His schedule in these two months – 17 goals in 23 matches – corresponds to the schedule of the most successful seasons of a hockey player. If he had followed it until the New Year, he would now be somewhere close to Auston Matthews of the Toronto Maple Leafs, who leads the championship sniper classification with 58 goals.

At the same time, in the course of this renaissance, Alexander Ovechkin, it seems, even adds. At the moment, its effectiveness is generally at an exorbitant level.

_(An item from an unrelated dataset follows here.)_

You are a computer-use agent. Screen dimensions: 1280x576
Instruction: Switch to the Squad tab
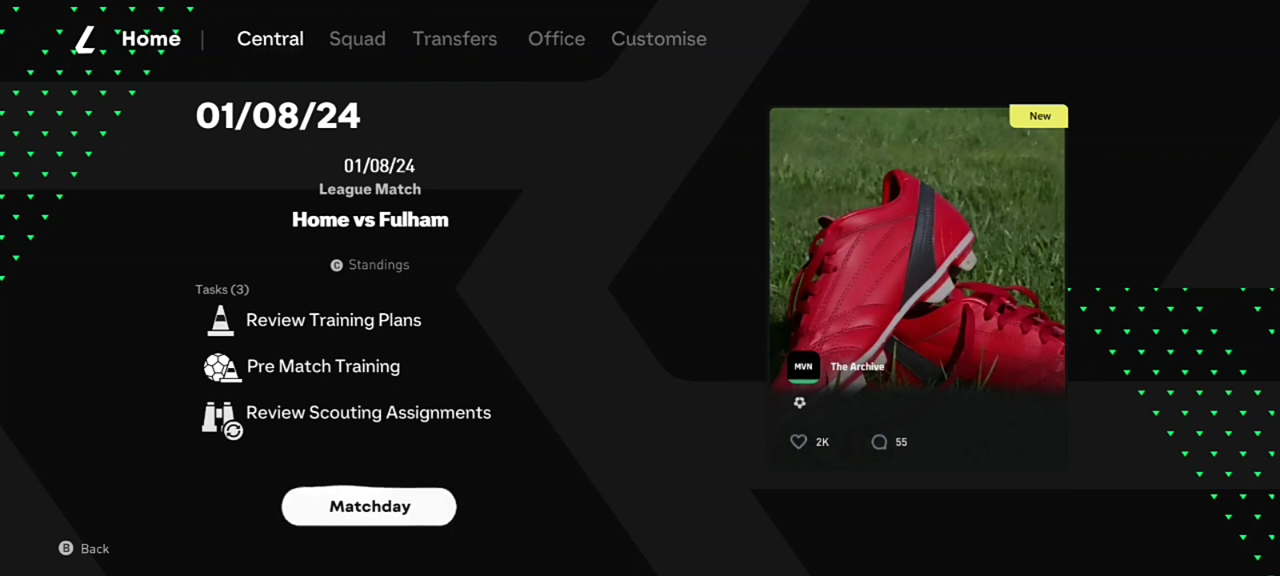tap(357, 39)
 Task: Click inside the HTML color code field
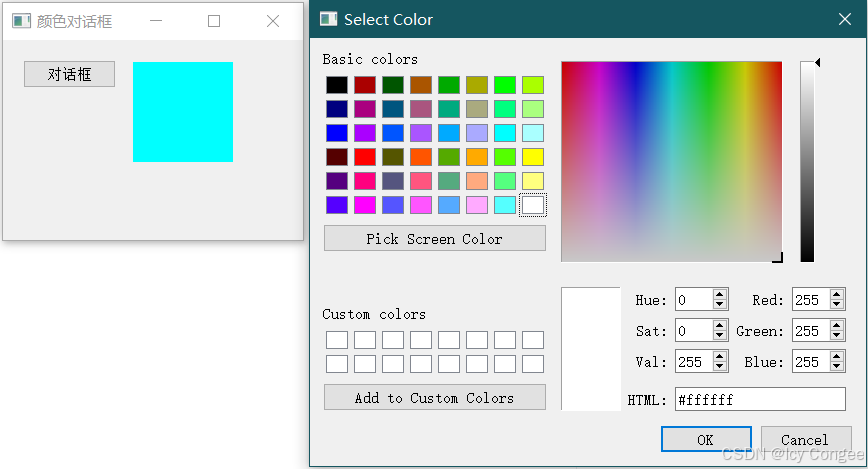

The match with Winnipeg extended the series of meetings in which Ovechkin did not leave the court without hitting the opponent’s goal at least once to five.

In three of them, which fit into a period of a week, he made doubles: before the Winnipegians, “Calgary” and “Toronto” suffered from him. In other words, in these five matches, Alexander Ovechkin scored eight times.

And it is indisputable that in his statistical rise the element of chance is absolutely insignificant. In this sense, the game with Winnipeg was extremely revealing. Alexander Ovechkin honestly deserved his double with his activity and aggressiveness, his never-ending desire to find himself in a dangerous area. And his second goal looked like a small masterpiece. It was born from a beautiful combination, at the end of which Ovechkin famously processed a difficult pass and, without losing speed, cut the corner, breaking into the patch, and there, showing magical control of his stick and skates, he dribbled past Connor Hellebuyck – by the way, a contender for the award for the strongest goalkeeper of the season .

And now the trend is, of course, different conversations and different numbers. Well, let’s say, demonstrating how sharply the gap between Alexander Ovechkin and the leader in the NHL sniper race of all time, Wayne Gretzky, has shrunk. It seemed that it had just gone well beyond fifty goals, and this, whatever one may say, is a decent distance, especially for a forward whose aim was off. Now it has been reduced to 46 goals. And this, one might say, is already within sight.

In theory, next season Ovechkin should break Gretzky’s record.

And everyone is still discussing Washington’s chances. In the middle of winter, everything was heading towards the fact that he would again, like last year, miss the Stanley Cup. No, there was not a single reason to believe that he would somehow be able to squeeze into it – the team was too unprepossessing. But with Ovechkin accelerating, Washington as a whole was transformed so that after the victory over Winnipeg it entered the play-off zone. So far, however, he is holding on in it on a thin scale, having a zero margin of safety. But the club’s dynamics are remarkable: in the last six meetings there have been five wins, and the Vancouver Canucks and Carolina Hurricanes have fallen victim to the Washingtonians from the league’s frontmen, along with Winnipeg.